[[ EXERCISE INPUTS open ]]

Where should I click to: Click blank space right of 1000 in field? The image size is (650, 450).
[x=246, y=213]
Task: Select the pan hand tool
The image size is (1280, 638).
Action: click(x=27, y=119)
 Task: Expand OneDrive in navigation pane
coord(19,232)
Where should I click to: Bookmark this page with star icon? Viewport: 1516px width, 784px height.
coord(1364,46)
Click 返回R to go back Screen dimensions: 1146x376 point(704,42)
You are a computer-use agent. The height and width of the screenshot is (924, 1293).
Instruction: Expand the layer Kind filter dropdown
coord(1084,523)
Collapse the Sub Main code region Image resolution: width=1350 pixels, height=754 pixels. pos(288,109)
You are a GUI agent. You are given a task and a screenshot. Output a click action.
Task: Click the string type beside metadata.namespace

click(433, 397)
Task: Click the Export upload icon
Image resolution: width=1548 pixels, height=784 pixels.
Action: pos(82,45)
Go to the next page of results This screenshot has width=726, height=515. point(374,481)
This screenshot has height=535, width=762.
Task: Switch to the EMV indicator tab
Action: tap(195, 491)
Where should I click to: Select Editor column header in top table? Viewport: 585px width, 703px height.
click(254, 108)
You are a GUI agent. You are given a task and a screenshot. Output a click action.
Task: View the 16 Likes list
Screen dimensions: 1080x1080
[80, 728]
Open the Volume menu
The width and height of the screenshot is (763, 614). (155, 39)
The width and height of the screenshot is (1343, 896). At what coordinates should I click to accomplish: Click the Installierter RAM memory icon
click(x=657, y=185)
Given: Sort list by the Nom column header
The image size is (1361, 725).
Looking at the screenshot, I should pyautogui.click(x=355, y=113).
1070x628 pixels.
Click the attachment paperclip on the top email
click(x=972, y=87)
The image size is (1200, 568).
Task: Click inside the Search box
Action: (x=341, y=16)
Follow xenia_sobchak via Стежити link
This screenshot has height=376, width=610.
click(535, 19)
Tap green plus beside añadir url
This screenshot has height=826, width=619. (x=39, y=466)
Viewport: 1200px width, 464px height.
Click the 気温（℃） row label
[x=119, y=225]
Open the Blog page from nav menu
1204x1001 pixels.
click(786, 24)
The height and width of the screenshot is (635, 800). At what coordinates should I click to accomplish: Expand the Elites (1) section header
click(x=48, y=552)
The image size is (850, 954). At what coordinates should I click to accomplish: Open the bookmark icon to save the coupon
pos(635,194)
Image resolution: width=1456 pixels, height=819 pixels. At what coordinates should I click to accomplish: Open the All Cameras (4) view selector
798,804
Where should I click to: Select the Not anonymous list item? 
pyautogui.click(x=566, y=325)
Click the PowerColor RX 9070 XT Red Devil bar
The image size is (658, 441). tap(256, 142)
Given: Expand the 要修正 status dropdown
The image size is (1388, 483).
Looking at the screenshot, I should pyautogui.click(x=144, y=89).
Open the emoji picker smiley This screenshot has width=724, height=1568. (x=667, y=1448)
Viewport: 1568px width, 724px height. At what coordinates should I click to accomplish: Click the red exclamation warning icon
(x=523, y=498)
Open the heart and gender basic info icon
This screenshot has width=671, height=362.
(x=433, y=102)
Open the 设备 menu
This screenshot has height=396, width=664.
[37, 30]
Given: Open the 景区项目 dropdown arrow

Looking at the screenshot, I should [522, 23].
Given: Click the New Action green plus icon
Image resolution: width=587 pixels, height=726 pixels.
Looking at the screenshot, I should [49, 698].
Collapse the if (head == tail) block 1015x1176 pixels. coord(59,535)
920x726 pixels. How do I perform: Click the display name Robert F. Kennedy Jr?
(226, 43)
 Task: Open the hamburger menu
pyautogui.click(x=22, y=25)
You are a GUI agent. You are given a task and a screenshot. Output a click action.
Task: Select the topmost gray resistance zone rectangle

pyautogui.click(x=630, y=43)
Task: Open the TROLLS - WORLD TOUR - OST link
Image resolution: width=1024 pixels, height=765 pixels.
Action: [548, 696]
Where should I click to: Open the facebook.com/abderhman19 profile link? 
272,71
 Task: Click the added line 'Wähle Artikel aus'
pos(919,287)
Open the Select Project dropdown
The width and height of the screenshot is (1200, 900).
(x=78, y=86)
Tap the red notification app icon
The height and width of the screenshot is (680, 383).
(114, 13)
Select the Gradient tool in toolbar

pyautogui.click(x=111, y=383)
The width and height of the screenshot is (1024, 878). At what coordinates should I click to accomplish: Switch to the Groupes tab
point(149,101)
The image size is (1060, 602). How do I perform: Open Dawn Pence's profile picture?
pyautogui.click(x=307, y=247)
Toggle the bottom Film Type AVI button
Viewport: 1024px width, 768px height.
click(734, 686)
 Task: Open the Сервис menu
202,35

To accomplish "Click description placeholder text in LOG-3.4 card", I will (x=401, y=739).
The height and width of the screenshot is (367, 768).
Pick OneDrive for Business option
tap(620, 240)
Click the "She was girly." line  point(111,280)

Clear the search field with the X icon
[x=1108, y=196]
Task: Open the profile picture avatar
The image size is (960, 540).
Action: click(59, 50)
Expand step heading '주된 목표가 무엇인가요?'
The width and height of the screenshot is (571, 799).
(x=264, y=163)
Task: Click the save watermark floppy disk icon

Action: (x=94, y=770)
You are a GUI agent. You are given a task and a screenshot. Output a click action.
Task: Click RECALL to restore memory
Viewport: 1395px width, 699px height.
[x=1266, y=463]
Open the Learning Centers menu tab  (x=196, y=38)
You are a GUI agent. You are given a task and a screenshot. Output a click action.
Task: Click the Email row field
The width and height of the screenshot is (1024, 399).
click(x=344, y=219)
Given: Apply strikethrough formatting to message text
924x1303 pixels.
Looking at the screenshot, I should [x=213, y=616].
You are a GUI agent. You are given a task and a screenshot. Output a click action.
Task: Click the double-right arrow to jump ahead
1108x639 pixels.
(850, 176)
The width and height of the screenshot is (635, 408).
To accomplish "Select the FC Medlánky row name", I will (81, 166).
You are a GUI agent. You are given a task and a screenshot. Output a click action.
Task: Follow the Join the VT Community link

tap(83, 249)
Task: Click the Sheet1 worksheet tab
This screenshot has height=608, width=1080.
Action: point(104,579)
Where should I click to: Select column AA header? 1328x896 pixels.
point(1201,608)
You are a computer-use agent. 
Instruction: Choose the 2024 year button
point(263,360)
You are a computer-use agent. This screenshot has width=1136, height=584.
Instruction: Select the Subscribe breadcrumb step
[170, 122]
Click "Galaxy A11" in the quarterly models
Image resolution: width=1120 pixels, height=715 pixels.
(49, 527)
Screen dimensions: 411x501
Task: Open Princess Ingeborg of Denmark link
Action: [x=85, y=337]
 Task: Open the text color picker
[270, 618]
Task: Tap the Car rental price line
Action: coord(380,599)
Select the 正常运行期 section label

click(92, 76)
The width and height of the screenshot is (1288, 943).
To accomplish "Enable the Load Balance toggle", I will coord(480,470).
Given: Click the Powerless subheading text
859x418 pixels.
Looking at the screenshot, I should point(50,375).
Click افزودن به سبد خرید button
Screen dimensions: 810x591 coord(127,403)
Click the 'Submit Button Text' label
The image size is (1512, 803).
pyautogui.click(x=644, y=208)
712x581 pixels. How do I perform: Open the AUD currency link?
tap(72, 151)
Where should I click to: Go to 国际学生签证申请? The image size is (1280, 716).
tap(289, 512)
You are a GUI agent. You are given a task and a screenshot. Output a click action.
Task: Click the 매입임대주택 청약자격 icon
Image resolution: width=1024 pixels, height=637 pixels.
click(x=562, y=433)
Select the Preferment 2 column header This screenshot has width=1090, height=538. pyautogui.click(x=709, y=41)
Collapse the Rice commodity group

[[ EXERCISE INPUTS closed ]]

WORK TO COMPLETE
Return the whole listing, keeping every line exactly as it is.

RESULT FOR THIS TASK
Where should I click to: Click blank space right of 1000 in field? The image size is (650, 450).
[x=246, y=213]
Task: Select the pan hand tool
The image size is (1280, 638).
Action: click(x=27, y=119)
 Task: Expand OneDrive in navigation pane
coord(19,232)
Where should I click to: Bookmark this page with star icon? Viewport: 1516px width, 784px height.
coord(1364,46)
Click 返回R to go back Screen dimensions: 1146x376 point(704,42)
You are a computer-use agent. The height and width of the screenshot is (924, 1293).
Instruction: Expand the layer Kind filter dropdown
coord(1084,523)
Collapse the Sub Main code region Image resolution: width=1350 pixels, height=754 pixels. pos(288,109)
You are a GUI agent. You are given a task and a screenshot. Output a click action.
Task: Click the string type beside metadata.namespace

click(433, 397)
Task: Click the Export upload icon
Image resolution: width=1548 pixels, height=784 pixels.
Action: pos(82,45)
Go to the next page of results This screenshot has width=726, height=515. point(374,481)
This screenshot has height=535, width=762.
Task: Switch to the EMV indicator tab
Action: tap(195, 491)
Where should I click to: Select Editor column header in top table? Viewport: 585px width, 703px height.
click(254, 108)
You are a GUI agent. You are given a task and a screenshot. Output a click action.
Task: View the 16 Likes list
Screen dimensions: 1080x1080
[80, 728]
Open the Volume menu
The width and height of the screenshot is (763, 614). (155, 39)
The width and height of the screenshot is (1343, 896). At what coordinates should I click to accomplish: Click the Installierter RAM memory icon
click(x=657, y=185)
Given: Sort list by the Nom column header
The image size is (1361, 725).
Looking at the screenshot, I should pyautogui.click(x=355, y=113).
1070x628 pixels.
Click the attachment paperclip on the top email
click(x=972, y=87)
The image size is (1200, 568).
Task: Click inside the Search box
Action: (x=341, y=16)
Follow xenia_sobchak via Стежити link
This screenshot has height=376, width=610.
click(535, 19)
Tap green plus beside añadir url
This screenshot has height=826, width=619. (x=39, y=466)
Viewport: 1200px width, 464px height.
Click the 気温（℃） row label
[x=119, y=225]
Open the Blog page from nav menu
1204x1001 pixels.
click(786, 24)
The height and width of the screenshot is (635, 800). At what coordinates should I click to accomplish: Expand the Elites (1) section header
click(x=48, y=552)
The image size is (850, 954). At what coordinates should I click to accomplish: Open the bookmark icon to save the coupon
pos(635,194)
Image resolution: width=1456 pixels, height=819 pixels. At what coordinates should I click to accomplish: Open the All Cameras (4) view selector
798,804
Where should I click to: Select the Not anonymous list item? 
pyautogui.click(x=566, y=325)
Click the PowerColor RX 9070 XT Red Devil bar
The image size is (658, 441). tap(256, 142)
Given: Expand the 要修正 status dropdown
The image size is (1388, 483).
Looking at the screenshot, I should pyautogui.click(x=144, y=89).
Open the emoji picker smiley This screenshot has width=724, height=1568. (x=667, y=1448)
Viewport: 1568px width, 724px height. At what coordinates should I click to accomplish: Click the red exclamation warning icon
(x=523, y=498)
Open the heart and gender basic info icon
This screenshot has width=671, height=362.
(x=433, y=102)
Open the 设备 menu
This screenshot has height=396, width=664.
[37, 30]
Given: Open the 景区项目 dropdown arrow

Looking at the screenshot, I should [522, 23].
Given: Click the New Action green plus icon
Image resolution: width=587 pixels, height=726 pixels.
Looking at the screenshot, I should [49, 698].
Collapse the if (head == tail) block 1015x1176 pixels. coord(59,535)
920x726 pixels. How do I perform: Click the display name Robert F. Kennedy Jr?
(226, 43)
 Task: Open the hamburger menu
pyautogui.click(x=22, y=25)
You are a GUI agent. You are given a task and a screenshot. Output a click action.
Task: Select the topmost gray resistance zone rectangle

pyautogui.click(x=630, y=43)
Task: Open the TROLLS - WORLD TOUR - OST link
Image resolution: width=1024 pixels, height=765 pixels.
Action: [548, 696]
Where should I click to: Open the facebook.com/abderhman19 profile link? 
272,71
 Task: Click the added line 'Wähle Artikel aus'
pos(919,287)
Open the Select Project dropdown
The width and height of the screenshot is (1200, 900).
(x=78, y=86)
Tap the red notification app icon
The height and width of the screenshot is (680, 383).
(114, 13)
Select the Gradient tool in toolbar

pyautogui.click(x=111, y=383)
The width and height of the screenshot is (1024, 878). At what coordinates should I click to accomplish: Switch to the Groupes tab
point(149,101)
The image size is (1060, 602). How do I perform: Open Dawn Pence's profile picture?
pyautogui.click(x=307, y=247)
Toggle the bottom Film Type AVI button
Viewport: 1024px width, 768px height.
click(734, 686)
 Task: Open the Сервис menu
202,35

To accomplish "Click description placeholder text in LOG-3.4 card", I will (x=401, y=739).
The height and width of the screenshot is (367, 768).
Pick OneDrive for Business option
tap(620, 240)
Click the "She was girly." line  point(111,280)

Clear the search field with the X icon
[x=1108, y=196]
Task: Open the profile picture avatar
The image size is (960, 540).
Action: click(59, 50)
Expand step heading '주된 목표가 무엇인가요?'
The width and height of the screenshot is (571, 799).
(x=264, y=163)
Task: Click the save watermark floppy disk icon

Action: (x=94, y=770)
You are a GUI agent. You are given a task and a screenshot. Output a click action.
Task: Click RECALL to restore memory
Viewport: 1395px width, 699px height.
[x=1266, y=463]
Open the Learning Centers menu tab  (x=196, y=38)
You are a GUI agent. You are given a task and a screenshot. Output a click action.
Task: Click the Email row field
The width and height of the screenshot is (1024, 399).
click(x=344, y=219)
Given: Apply strikethrough formatting to message text
924x1303 pixels.
Looking at the screenshot, I should [x=213, y=616].
You are a GUI agent. You are given a task and a screenshot. Output a click action.
Task: Click the double-right arrow to jump ahead
1108x639 pixels.
(850, 176)
The width and height of the screenshot is (635, 408).
To accomplish "Select the FC Medlánky row name", I will (81, 166).
You are a GUI agent. You are given a task and a screenshot. Output a click action.
Task: Follow the Join the VT Community link

tap(83, 249)
Task: Click the Sheet1 worksheet tab
This screenshot has height=608, width=1080.
Action: point(104,579)
Where should I click to: Select column AA header? 1328x896 pixels.
point(1201,608)
You are a computer-use agent. 
Instruction: Choose the 2024 year button
point(263,360)
You are a computer-use agent. This screenshot has width=1136, height=584.
Instruction: Select the Subscribe breadcrumb step
[170, 122]
Click "Galaxy A11" in the quarterly models
Image resolution: width=1120 pixels, height=715 pixels.
(49, 527)
Screen dimensions: 411x501
Task: Open Princess Ingeborg of Denmark link
Action: [x=85, y=337]
 Task: Open the text color picker
[270, 618]
Task: Tap the Car rental price line
Action: coord(380,599)
Select the 正常运行期 section label

click(92, 76)
The width and height of the screenshot is (1288, 943).
To accomplish "Enable the Load Balance toggle", I will coord(480,470).
Given: Click the Powerless subheading text
859x418 pixels.
Looking at the screenshot, I should point(50,375).
Click افزودن به سبد خرید button
Screen dimensions: 810x591 coord(127,403)
Click the 'Submit Button Text' label
The image size is (1512, 803).
pyautogui.click(x=644, y=208)
712x581 pixels. How do I perform: Open the AUD currency link?
tap(72, 151)
Where should I click to: Go to 国际学生签证申请? The image size is (1280, 716).
tap(289, 512)
You are a GUI agent. You are given a task and a screenshot. Output a click action.
Task: Click the 매입임대주택 청약자격 icon
Image resolution: width=1024 pixels, height=637 pixels.
click(x=562, y=433)
Select the Preferment 2 column header This screenshot has width=1090, height=538. pyautogui.click(x=709, y=41)
Collapse the Rice commodity group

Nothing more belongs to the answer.